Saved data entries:
↓

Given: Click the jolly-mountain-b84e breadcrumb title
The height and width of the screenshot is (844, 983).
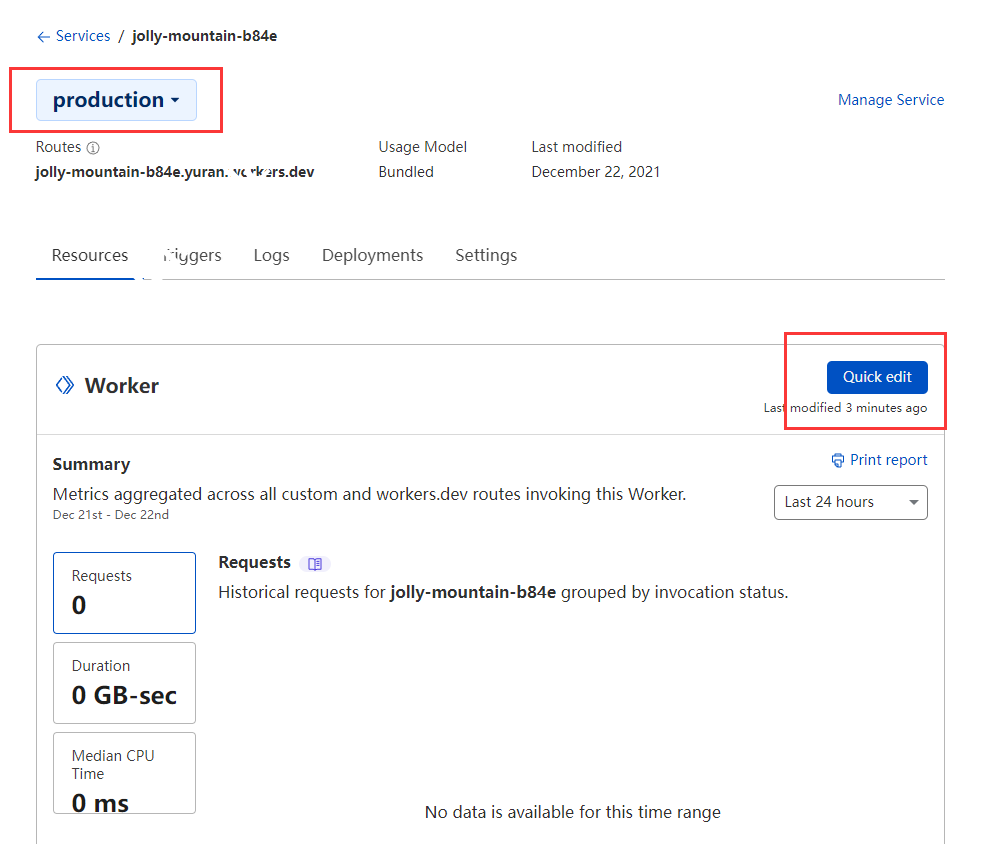Looking at the screenshot, I should 204,36.
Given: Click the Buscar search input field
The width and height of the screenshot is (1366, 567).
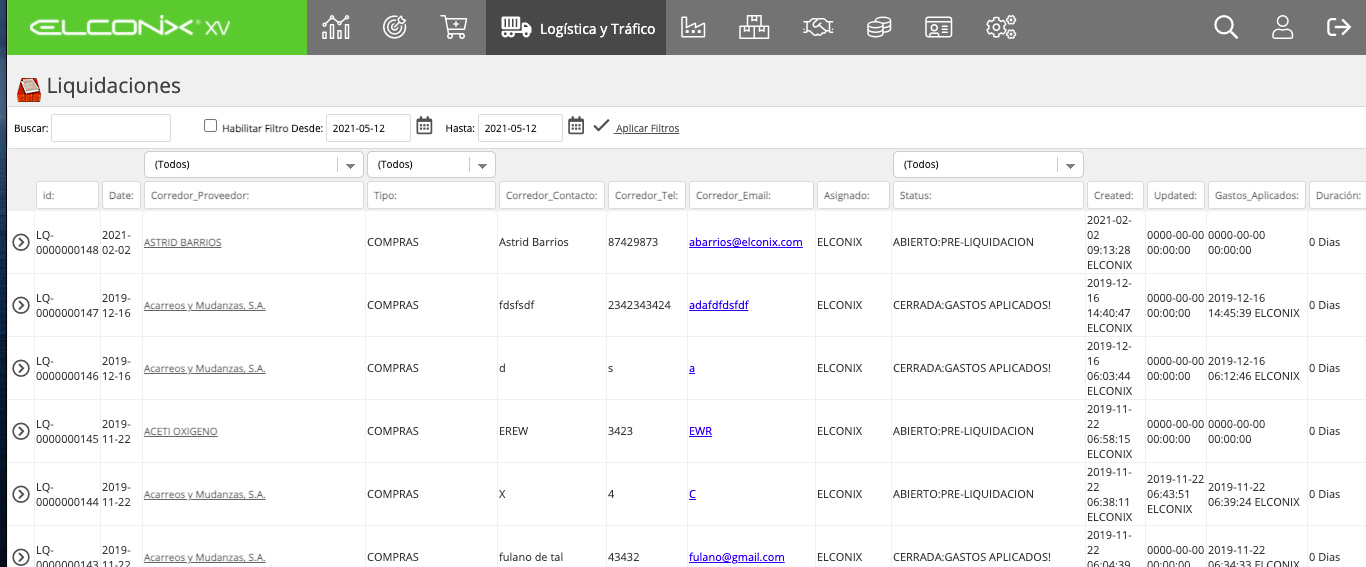Looking at the screenshot, I should pyautogui.click(x=111, y=128).
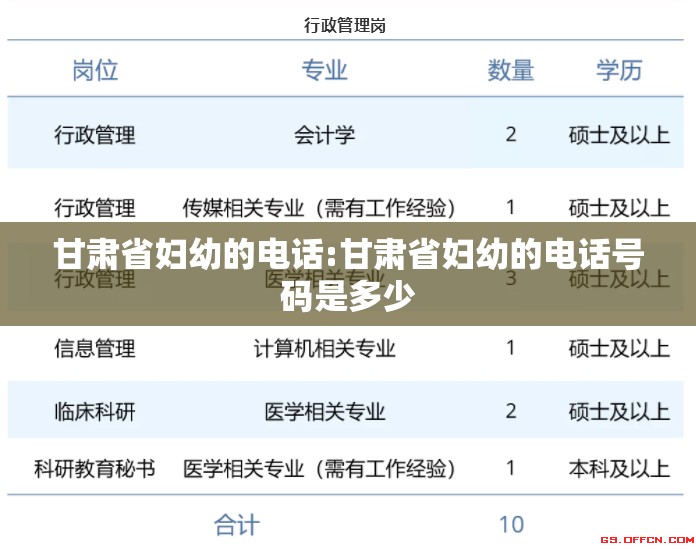Select the 会计学 major cell
The height and width of the screenshot is (549, 696).
pyautogui.click(x=325, y=134)
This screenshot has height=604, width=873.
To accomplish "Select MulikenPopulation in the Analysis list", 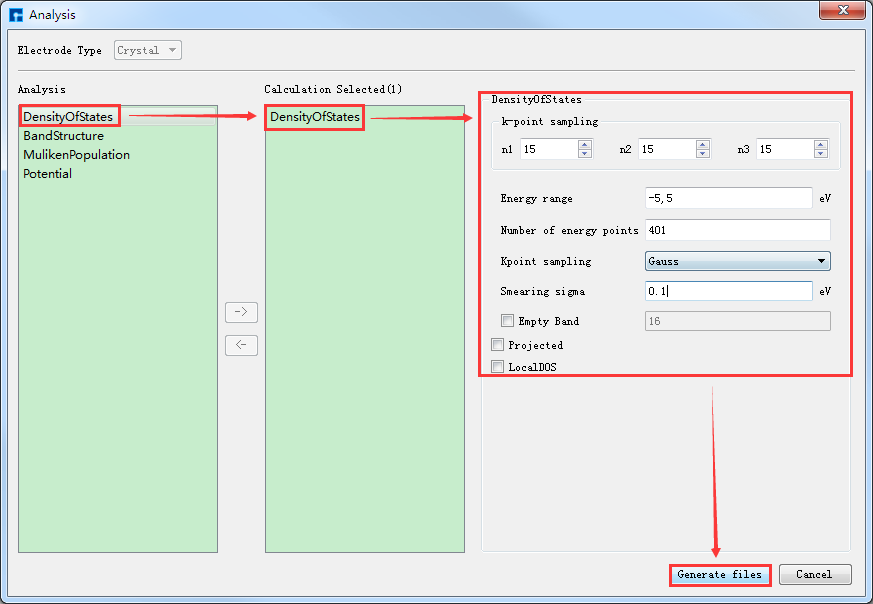I will (x=76, y=155).
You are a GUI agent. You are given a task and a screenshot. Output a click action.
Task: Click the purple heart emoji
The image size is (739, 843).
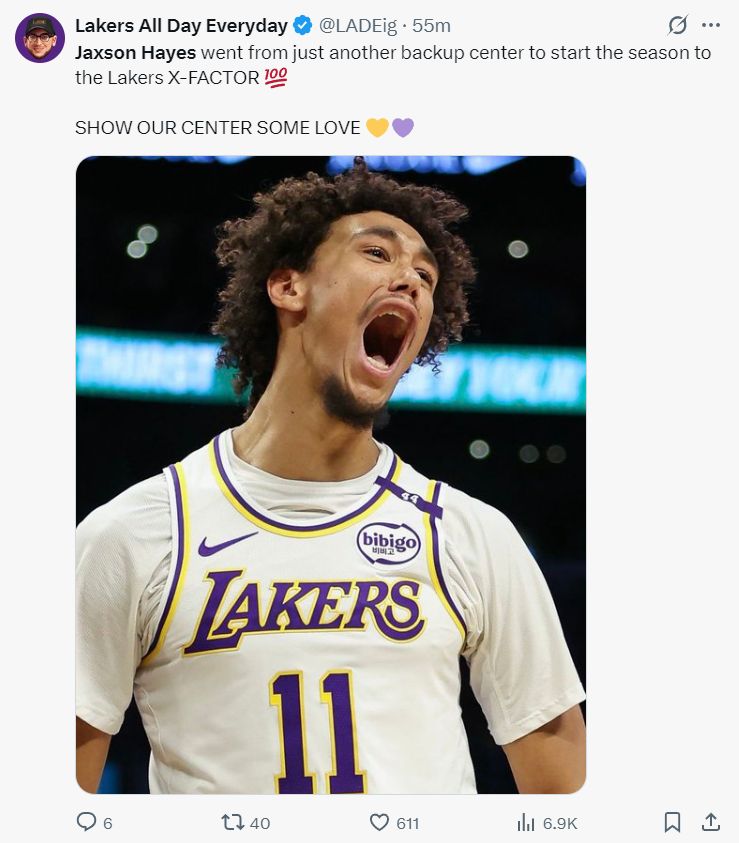402,127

↑

Task:
With the pictures left out, output the lines from the one containing "Task: Click the purple heart emoji" through the last line of the records above, exactly as they are.

Solution to this task:
Task: Click the purple heart emoji
The image size is (739, 843).
402,127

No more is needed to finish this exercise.